All times are UTC-06:00




Post new topic  Reply to topic  [ 43 posts ] 
Author Message
 Post subject:
PostPosted: Fri Mar 14, 2008 2:22 am 
Offline

Joined: Mon Jan 08, 2007 3:40 am
Posts: 195
Location: Pinto, Madrid, Spain
I have further responses from my brother. I'm aware that perhaps you think I'm kidnapping this thread with this discussion, but he has been investigating a lot, and deserves a further post here for his valuable time. I'm also aware that it might be edited out. Here it goes:
Quote:
Quote:
Also remember the DIU is *not* like typical PC AGP/PCI Express graphics
engines; it does not rely on a PCI arbiter to grant it time to access the graphics RAM, it is just a DAC
which spins over some memory areas, and an interface to the same RAM the CPU uses.
In fact, all my assumptions are based on the fact of an INTERNAL LCD controller unit, NOT an PCI/AGP based one. I'm not talking about PCs but SoCs.
The point is precisely that the LCD controller uses the SAME memory and the same bus the main core uses.

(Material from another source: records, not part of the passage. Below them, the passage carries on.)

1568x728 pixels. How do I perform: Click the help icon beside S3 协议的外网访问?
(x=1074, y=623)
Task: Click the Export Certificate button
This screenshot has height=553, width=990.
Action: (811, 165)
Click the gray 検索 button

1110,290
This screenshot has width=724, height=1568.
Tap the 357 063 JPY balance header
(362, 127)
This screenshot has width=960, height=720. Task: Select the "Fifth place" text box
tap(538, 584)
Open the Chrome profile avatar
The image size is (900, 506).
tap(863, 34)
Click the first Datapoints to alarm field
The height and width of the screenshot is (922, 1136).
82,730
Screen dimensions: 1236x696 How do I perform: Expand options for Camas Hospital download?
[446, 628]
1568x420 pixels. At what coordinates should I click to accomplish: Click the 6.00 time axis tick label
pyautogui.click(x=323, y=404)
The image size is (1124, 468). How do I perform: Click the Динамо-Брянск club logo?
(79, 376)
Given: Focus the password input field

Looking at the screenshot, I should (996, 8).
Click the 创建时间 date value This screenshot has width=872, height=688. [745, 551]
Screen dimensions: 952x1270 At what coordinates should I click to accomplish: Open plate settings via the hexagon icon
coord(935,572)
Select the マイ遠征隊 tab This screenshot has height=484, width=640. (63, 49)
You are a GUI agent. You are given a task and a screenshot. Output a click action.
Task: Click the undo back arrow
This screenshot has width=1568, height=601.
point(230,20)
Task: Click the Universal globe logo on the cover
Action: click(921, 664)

That means the LCD controller "stealing" clock cycles for each pixel drawn on screen.
Quote:
well, imagine you did a non-displaying benchmark of decode performance of a 1080p video on a command line. The speed will be the same.
If the internal LCD controller does work is I guess (I have no access to technical datasheets, I'm guessing and internal pixel FIFO retrieving data at DIU clock), I'm afraid not, as I have seen on other
several SoCs. Try the same benchmark with the LCD controller DISABLED (no video) and check the results - you should see a difference, based on the
extra clock cycles available to the core, not used by the LCD controller.
Keep in mind that even if no PCI bus arbitration exists, there still exists an internal bus arbitration - several internal SoC's devices trying to access memory.
Quote:
Are you saying a 533MHz 64-bit bus can't handle the bandwidth required?
Absolutely NOT! Of course not! The bandwidth to retrieve a full HD picture is obviously there. For instance, it is absolutely possible to render a user interface on full HD. My point is that decoding MPEG4 video (more in this later) is a really hard task for ANY processor, aggraviated by the need to do the colorspace conversion by code (easy, but not "free"), re-scaling (intensive), etc.
Quite possibly, using well optimized code, it could be possible to decode MPEG4 HD video in a memory buffer, without any other overhead. Add to that the colorspace conversion (granted, on the fly, but definetely NOT free) and I guess you are putting the core to the limits. And, if enabled under that stress, you loose a considerable amount of bandwidth by the internal LCD controller. For instance, color conversion of a full HD video at 30 fps involves processing 62 million pixels per second. Add a couple or three clock ticks per pixel and you have 150MIPS devoted to colorspace conversion...
Quote:
Windows DirectShow, the VMR9 renderer in RGB mode is an incredibly resource intensive thing with a lot of overhead.
Probably because of the colorspace conversion and the fact that is architected for non-overlay-enabled VGAs, so uses plain bitblts to transfer the decoded video onto video memory. The preferred method of video rendering is using the overlay filter. It's there.
Quote:
to play 1280x720p H.264 content because my 1.7GHz Pentium M, Radeon 9200 laptop manages it just as well - using the ffdshow codec and not a commercially optimized one.
To play 720p of course not. And keep in mind that ffdshow is hand-optimized (to my knowledge, up to SSE2 extensions).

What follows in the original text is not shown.